Around 8:00am Confluence was still very busy. Fortunately my watchdog is asking for a thread dump every ten minutes, so I have something to compare.
As often happens with this app, the bad performance is coming from within the app itself. As I mentioned, I noticed that suddenly the performance of Confluence increased, and the load on the CPU went way down, so I did an Analysis of thread dumps to figure out why Confluence CPU load suddenly decreased, and also Examing Confluence Page Profiling, and discovered there is often an http processing thread stuck in a long running operation. This thread can remain stuck in this operation for 1 or 2 hours.
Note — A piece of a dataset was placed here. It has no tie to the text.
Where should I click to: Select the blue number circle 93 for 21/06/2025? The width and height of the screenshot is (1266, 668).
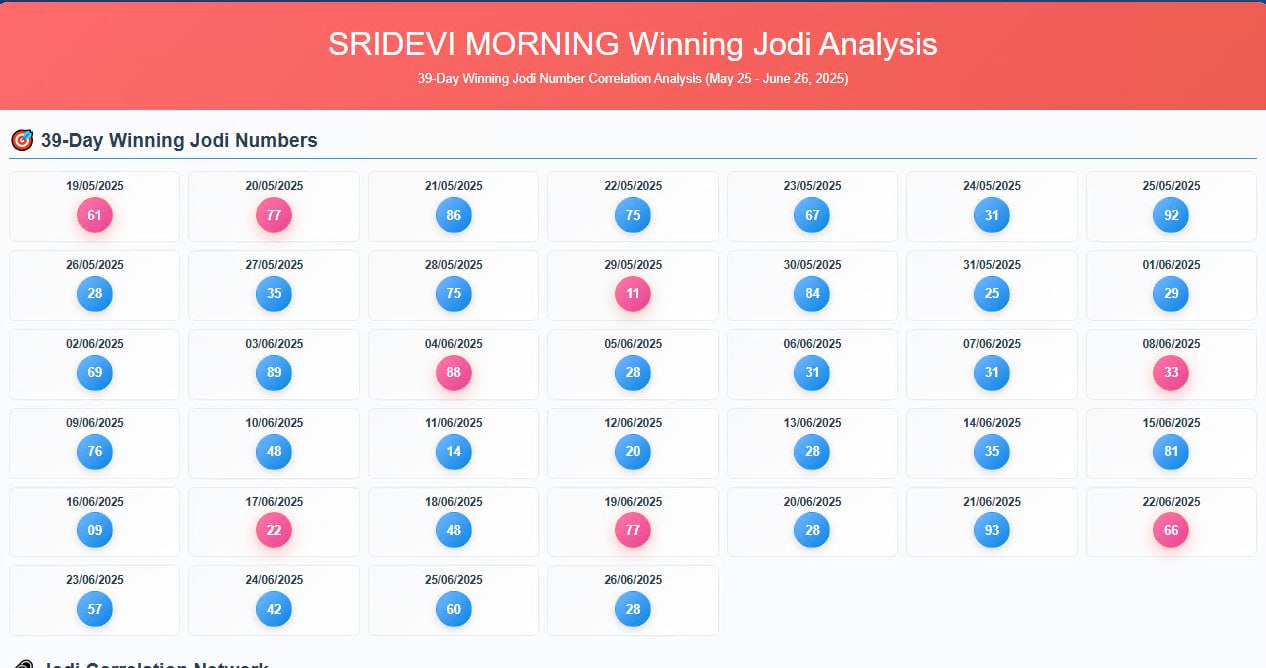coord(991,530)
Monday morning, as I look at the server, the overall load is at 2%. It's a safe bet that Confluence is not in the middle of that operation. It's still early Monday morning, no response yet from the vendor on the bug report I filed yesterday.
While adding {include:About my investigations of slow performance in Confluence 3.3.1} to 7 pages, I received 3 proxy timeouts. Load is back up to 31% on the host, and Confluence is back to chewing up 150% of the 2 core guest. The copy of Internet Explorer I was using just died in the middle of trying to click to another page, so now I am in a new copy of IE trying to finish this edit. It is a good thing that Confluence frequently saves drafts of edits. I just got a bad gateway response trying to click to this page. I never used to see these problems before the recent extra content that I added. Whatever the high load operation was in Confluence it has gone away and Java is showing 5% cpu utilization.
The watchdog restart Confluence yesterday around 3pm while I was away from the keyboard. But in it's most recent health report it did not mention the 502 errors I saw in the last few minutes (09/13/10 07:00-07:30). So I'm going to have to figure out what is going on with that.